Passage to read ▸
What is the issue?

The profit an S Corporation generates is not taxed at the corporate level. The profit is taxed at the individual level, as salary (w-2) for the shareholder employee or S Corporation income on the individual tax return. To the extent, the profit from the S Corporation generates before shareholder salary is classified as salary, the amount is subject to social security and Medicare taxes, both the employee share and employer share, as well as income taxes. In 2018 the first $127,400 of salary is subject to social security and Medicare tax at 15.3%. It also is subject to income tax at the federal level to a maximum of 37%. Therefore, the salary can be subject to federal taxed at 52.3 %. To the extent, the profit can be reported as S Corporation income it will be subject to the federal income tax, to a maximum of 37%. This is the reason the IRS is concerned about reasonable salary for shareholders who preform services for the corporation.

What is the IRS looking for?

The IRS is on the lookout for S Corporations that fail to pay reasonable salaries to shareholders who preform services for the corporation. The failure to pay adequate salary- or no salary at all – to the shareholder employee is a “Red Flag” for audit by the IRS. It’s important for a S Corporation to properly compensate working shareholders to avoid a big employment tax bill in the future along with interest and penalty.

The key to establishing a reasonable salary is determining what the shareholder does for the S Corporation. Initially we need to understand the source of the S corporation ‘s gross receipts.

The three major sources of gross receipts are:

  1. Services by the shareholder
  2. Services by non-shareholder employees
  3. Receipts primarily dependent on capital and equipment

If most of the gross receipts and profits are due to the share-holder’s personal services, the expectation by the IRS that most of the profits should be allocated as salary. On the other hand, if more of the gross receipts and profits are due to non-shareholder employees or from capital or equipment it is reasonable that the shareholder would receive distributions along with salary.

In addition, the shareholder-employee should be compensated for administrative work performed, such as assisting other employees or assets that produce receipts and profits. Some of factors the IRS utilizes to determine reasonable salary include:

  • Training and experience
  • Duties and Responsibility
  • Time and effort devoted to the business
  • Dividend history
  • Payments to non-shareholder employees
  • Timing and manner of paying bonuses to key people
  • What comparable businesses pay for similar services?
  • Compensation agreements
  • The use of a formula to determine compensation

A significant point is that no IRS rule (safe Harbor) exists that insulates the s corporation from an audit on the issue. A reasonable salary depends on all the facts and circumstances in each individual case.

Tasks ▸
**1)** In the text on S Corporation shareholder salaries, at what rate is the first $127,400 of 2018 salary subject to social security and Medicare tax?
**2)** Continue the text on S Corporation shareholder salaries, starting after its last sentence.

Source records:

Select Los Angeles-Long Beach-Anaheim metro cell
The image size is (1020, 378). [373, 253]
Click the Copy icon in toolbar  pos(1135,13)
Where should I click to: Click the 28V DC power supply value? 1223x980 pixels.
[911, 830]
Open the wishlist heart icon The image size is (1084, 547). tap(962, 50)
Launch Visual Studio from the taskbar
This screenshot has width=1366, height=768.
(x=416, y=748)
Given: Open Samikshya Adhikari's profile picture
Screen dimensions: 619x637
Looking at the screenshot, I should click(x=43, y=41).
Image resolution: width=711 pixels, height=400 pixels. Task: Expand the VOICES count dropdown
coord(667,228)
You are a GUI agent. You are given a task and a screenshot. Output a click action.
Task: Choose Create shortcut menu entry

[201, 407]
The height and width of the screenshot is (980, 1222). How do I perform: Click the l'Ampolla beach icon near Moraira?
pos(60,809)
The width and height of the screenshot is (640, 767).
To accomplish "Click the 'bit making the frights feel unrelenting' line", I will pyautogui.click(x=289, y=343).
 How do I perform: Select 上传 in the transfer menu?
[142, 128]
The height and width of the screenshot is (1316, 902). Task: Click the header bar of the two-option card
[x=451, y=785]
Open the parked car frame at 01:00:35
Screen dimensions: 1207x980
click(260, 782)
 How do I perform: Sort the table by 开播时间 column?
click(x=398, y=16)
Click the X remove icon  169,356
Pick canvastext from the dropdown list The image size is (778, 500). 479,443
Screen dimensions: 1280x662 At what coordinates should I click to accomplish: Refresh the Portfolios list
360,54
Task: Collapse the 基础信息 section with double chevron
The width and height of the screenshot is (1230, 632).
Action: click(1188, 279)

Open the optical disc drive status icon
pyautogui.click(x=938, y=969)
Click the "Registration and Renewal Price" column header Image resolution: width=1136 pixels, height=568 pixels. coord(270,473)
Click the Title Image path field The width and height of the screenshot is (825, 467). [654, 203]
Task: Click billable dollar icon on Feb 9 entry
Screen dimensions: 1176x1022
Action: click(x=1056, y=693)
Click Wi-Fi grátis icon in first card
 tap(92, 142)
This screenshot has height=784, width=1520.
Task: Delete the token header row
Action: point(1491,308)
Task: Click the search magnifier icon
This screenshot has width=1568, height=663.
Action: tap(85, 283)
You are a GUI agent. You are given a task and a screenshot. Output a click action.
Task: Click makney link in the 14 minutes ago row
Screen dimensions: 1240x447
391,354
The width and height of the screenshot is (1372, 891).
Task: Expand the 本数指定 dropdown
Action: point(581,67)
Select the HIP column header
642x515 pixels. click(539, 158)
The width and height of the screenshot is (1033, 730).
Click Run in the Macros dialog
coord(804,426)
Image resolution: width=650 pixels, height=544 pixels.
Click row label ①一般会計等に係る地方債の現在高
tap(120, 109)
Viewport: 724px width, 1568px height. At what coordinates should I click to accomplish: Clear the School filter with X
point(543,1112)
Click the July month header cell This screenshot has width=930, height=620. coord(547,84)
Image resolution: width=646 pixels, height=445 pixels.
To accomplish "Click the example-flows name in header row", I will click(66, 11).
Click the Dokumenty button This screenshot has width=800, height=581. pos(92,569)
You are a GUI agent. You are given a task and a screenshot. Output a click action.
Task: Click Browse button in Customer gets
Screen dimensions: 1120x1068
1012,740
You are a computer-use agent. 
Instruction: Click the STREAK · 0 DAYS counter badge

Task results ▸
**1)** 15.3%

**2)**
The 60-40 Approach:

Many CPA’s advice their clients to use what is called the “60-40 rule”. This is not an IRS rule and not a safe harbor rule. It was developed by practitioners as a simple guide for determining a reasonable salary. Under the 60- 40 approach, the profits of the S corporation before shareholders salaries would be split as  60% for salaries and 40% for distributions.  The 60- 40 method is not a defense if the IRS comes calling, but it is something, and generally considered safe under normal circumstances.  Let’s remember, if the S corporation is a personal service corporation, and most of the receipts and profits are generated by the individual shareholders, with one employee, the 60-40 method is not likely to satisfy the IRS. A strong case could be made in this circumstance most if not all the profits could be considered salary. At the other extreme, if the S Corporation is a construction company with large amounts of capital equipment and many non-shareholder’s employees, a case could be made that a reasonable salary could be 20% or less.

Other Approaches:  

Some CPA’s advocate the 1/3, 1/3, 1/3 approach:

  • 1/3 Paid as a shareholder salary
  • 1/3 Distributed as return on investment
  • 1/3 Retained for company growth

Under this approach, if you do not retain 1/3 in the business, you would generally allocate it 50% salary, 50% distribution. Again, this approach can be a good starting point. All the above discussed factors must be taken into consideration to justify the amount allocated to salary.

While using comparable salary information for similar businesses is a good plan to start, it becomes more applicable and reasonable as the income of the S corporation exceeds $500,000 annually.

Summary:

Unfortunately, there is no way to guarantee that the salaries set for the shareholder employee will pass muster with the IRS. If you do your homework, have a reasonable basis for decision and show you made a good faith effort to pay reasonable shareholders salaries, the IRS is more likely to defer to your judgment.